## [DOCUMENT SECTION]
:::::
The Church of Human Resources
For some, capitalism’s failures are to be redeemed not by political action but by civilization-scale moral projects under the remit of a new clergy: human resources.

Illustration by Gabe Schneider
The human resources professionals shall inherit the earth. That is the message of The HR (R)Evolution, a book-length human resources manifesto and one of the most truly mind-bending cultural documents of recent memory. Coauthored by Alan Watkins, a medical doctor turned TED-talking “human performance” shaman, and Nick Dalton, former executive vice president of HR at Unilever, The HR (R)Evolution defies easy categorization.
It is at once an operating manual for human resources managers, an intellectual history of HR, a philosophical treatise, and a literal work of science fiction that imagines a coming utopia of “collaborative capitalism” and bustling lunar bases. In 208 blistering pages, Watkins and Dalton describe HR professionals as humankind’s “Sherpas” to a glorious future of sustainable enterprise that will operate within “planetary limits,” the only alternative to which is the end of the world. We are counseled to embrace human resources or face human extinction.
:::::
## [DATASET CONTENT]
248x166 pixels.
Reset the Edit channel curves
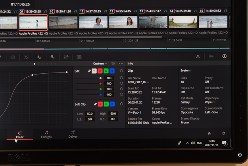tap(121, 71)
:::::
## [EXERCISE SET]
a: The article on human resources as a new clergy says The HR (R)Evolution "defies easy categorization." According to the article, why is that so? Answer in one to three sentences.
b: Carry on the article about human resources as a new clergy, starting after its last sentence.

## [ANSWERS PER TASK]
a: The book is several kinds of work at once. It is an operating manual for human resources managers, an intellectual history of HR, a philosophical treatise, and a literal work of science fiction that imagines a coming utopia of "collaborative capitalism" and lunar bases.

b:
As strange as this text may seem, it feels more like the culmination of a much longer revolution in capitalist ideology than any sudden shift. In their study The New Spirit of Capitalism, Luc Boltanski and Ève Chiapello turned to management texts from the 1960s and 1990s to better understand how the titular “spirit of capitalism” — defined as “the ideology that justifies engagement in capitalism” — changed during the second half of the twentieth century in order to weather new crises and criticisms.